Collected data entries

++++++

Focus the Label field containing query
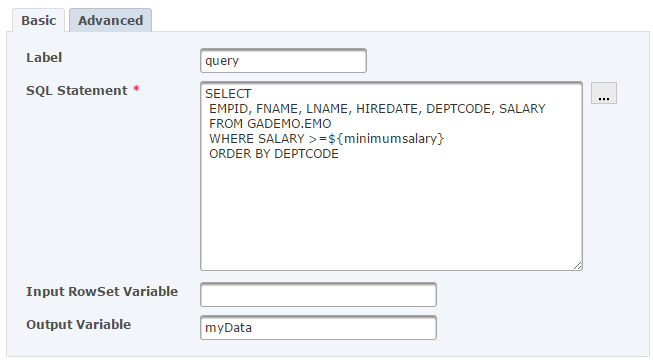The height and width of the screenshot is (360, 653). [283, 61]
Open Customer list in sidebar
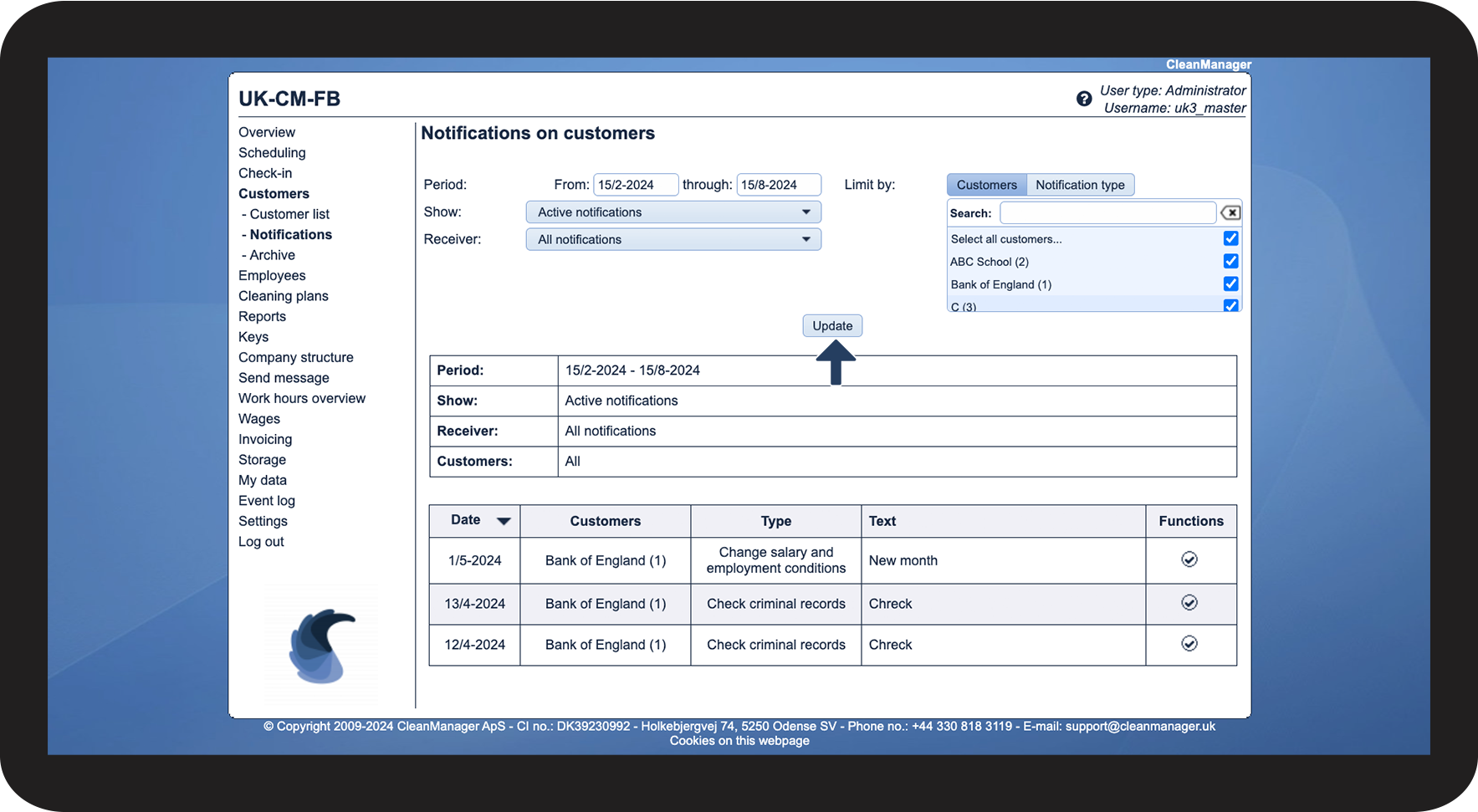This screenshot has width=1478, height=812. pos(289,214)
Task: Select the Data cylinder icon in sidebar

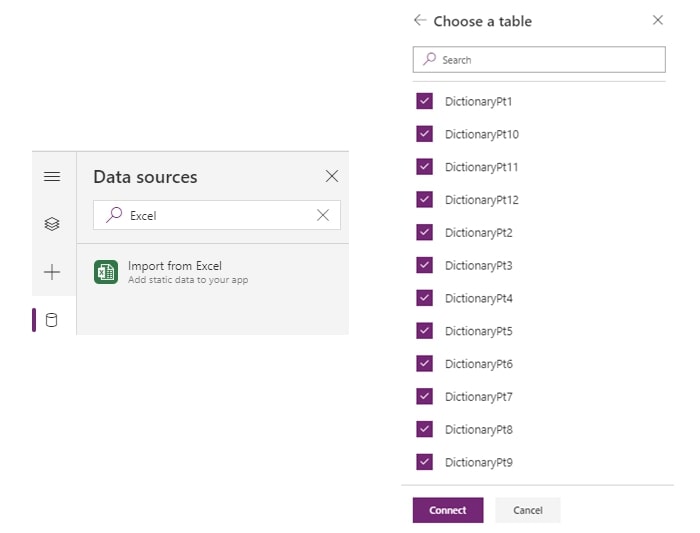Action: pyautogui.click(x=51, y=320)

++++++

Retype all the records shown above, character for character. Omit every picture.

## Response to the task
Focus the Label field containing query
The height and width of the screenshot is (360, 653). [283, 61]
Open Customer list in sidebar
This screenshot has width=1478, height=812. pos(289,214)
Task: Select the Data cylinder icon in sidebar

Action: pyautogui.click(x=51, y=320)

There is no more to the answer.